- STATED GOAL 1:
In the "Kill Me" text, which record label did the Pretty Reckless move to from Interscope?
- STATED GOAL 2:
List every songwriter named in the "Kill Me" text.
- STATED GOAL 3:
Rewrite the "Kill Me" text from "The Pretty Reckless singles" to "of the album.", substituting "vocalist" for "lead singer".

- TEXT EXTRACT:
|---|

Single by the Pretty Reckless
- Released: December 7, 2012
- Genre: Alternative rock; hard rock;
- Length: 3:47
- Label: Interscope
- Songwriters: Taylor Momsen; Ben Phillips; Kato Khandwala;
- Producer: Kato Khandwala

The Pretty Reckless singles chronology
| "Just Tonight" (2010) | "Kill Me" (2012) | "Going to Hell" (2013) |

= Kill Me (The Pretty Reckless song) =

"Kill Me" is a song by American rock band the Pretty Reckless, released as a single on December 7, 2012, by Interscope Records. The song was initially intended to serve as the lead single from the band's then-untitled second studio album, as announced by lead singer Taylor Momsen through her Twitter account. However, after the Pretty Reckless moved record labels from Interscope to Razor & Tie, "Kill Me" was left out of the band's second album, Going to Hell (2014), although it was included as a bonus track on the Japanese edition of the album.

|---|

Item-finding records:

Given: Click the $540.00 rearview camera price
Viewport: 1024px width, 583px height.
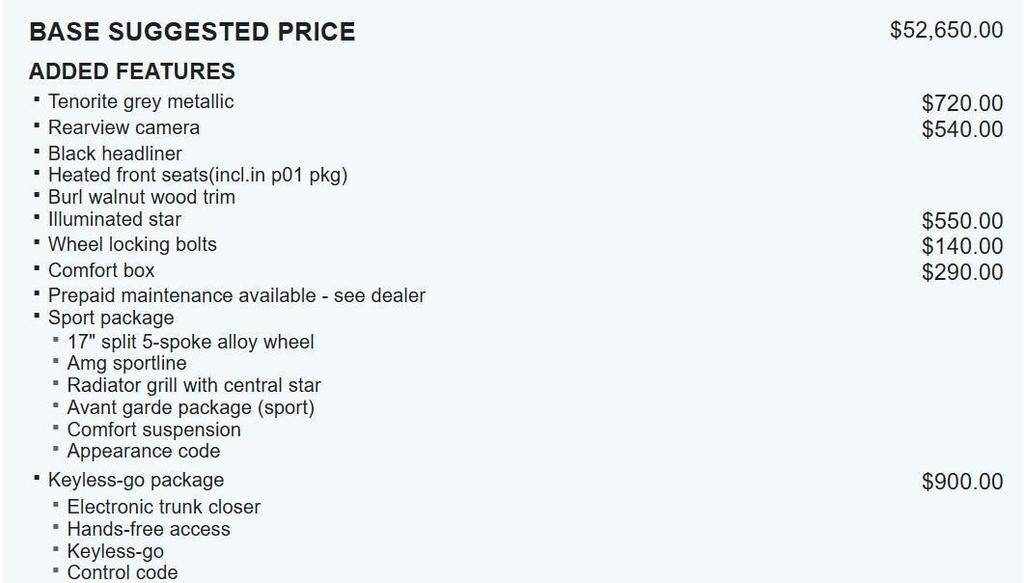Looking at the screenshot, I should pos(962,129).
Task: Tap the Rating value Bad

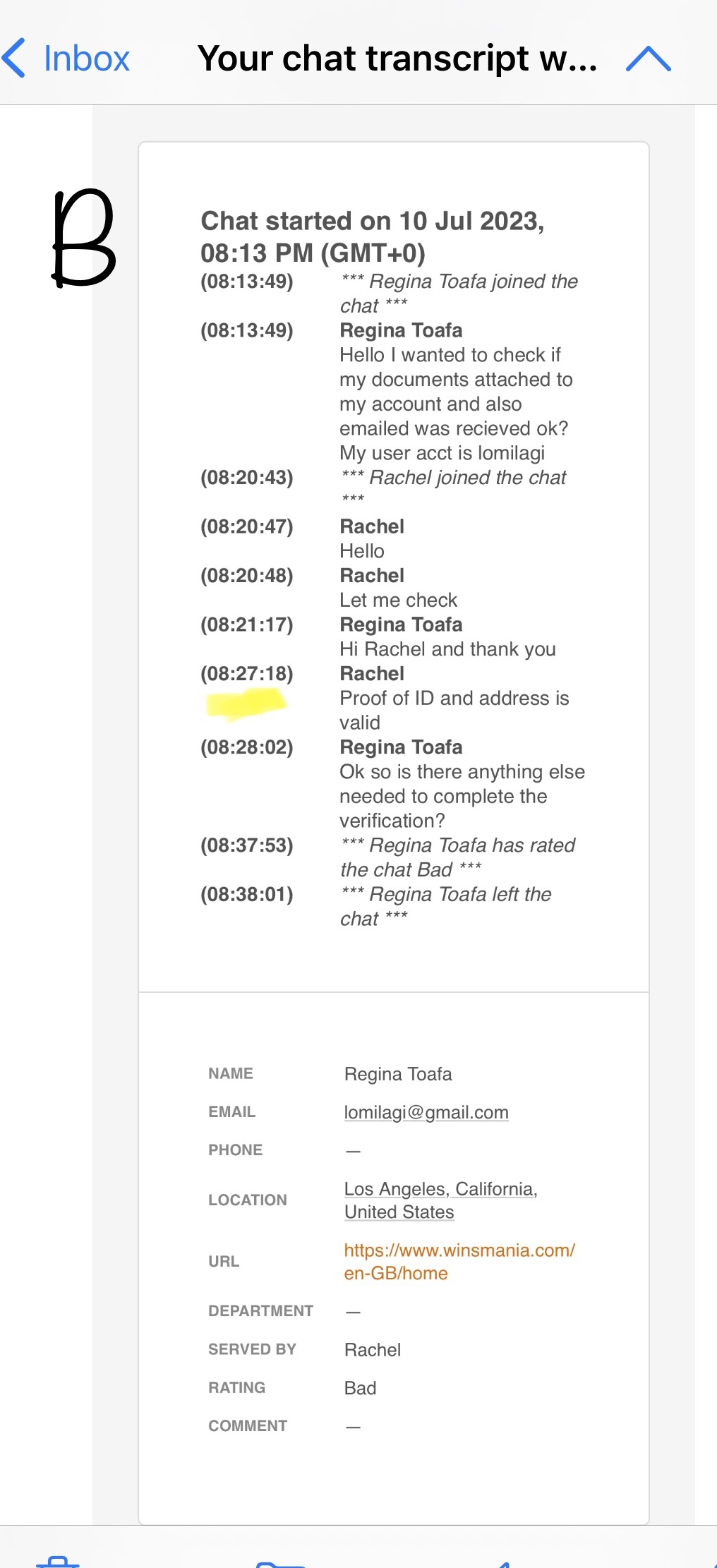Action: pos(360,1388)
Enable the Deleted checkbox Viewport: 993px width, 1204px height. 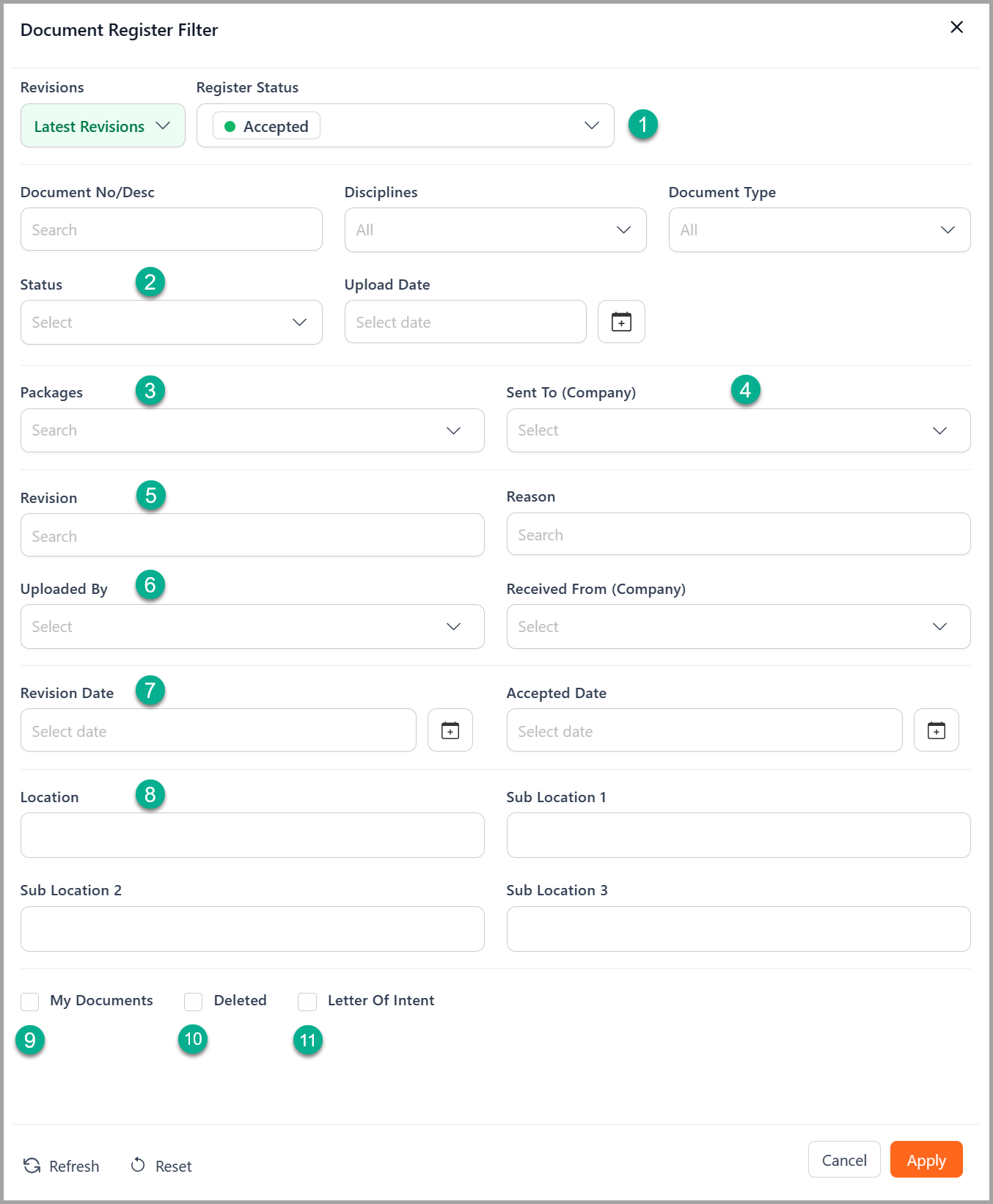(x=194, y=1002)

|---|

- CORRECT ANSWER 1:
Razor & Tie

- CORRECT ANSWER 2:
Taylor Momsen, Ben Phillips, Kato Khandwala

- CORRECT ANSWER 3:
The Pretty Reckless singles chronology
| "Just Tonight" (2010) | "Kill Me" (2012) | "Going to Hell" (2013) |

= Kill Me (The Pretty Reckless song) =

"Kill Me" is a song by American rock band the Pretty Reckless, released as a single on December 7, 2012, by Interscope Records. The song was initially intended to serve as the lead single from the band's then-untitled second studio album, as announced by vocalist Taylor Momsen through her Twitter account. However, after the Pretty Reckless moved record labels from Interscope to Razor & Tie, "Kill Me" was left out of the band's second album, Going to Hell (2014), although it was included as a bonus track on the Japanese edition of the album.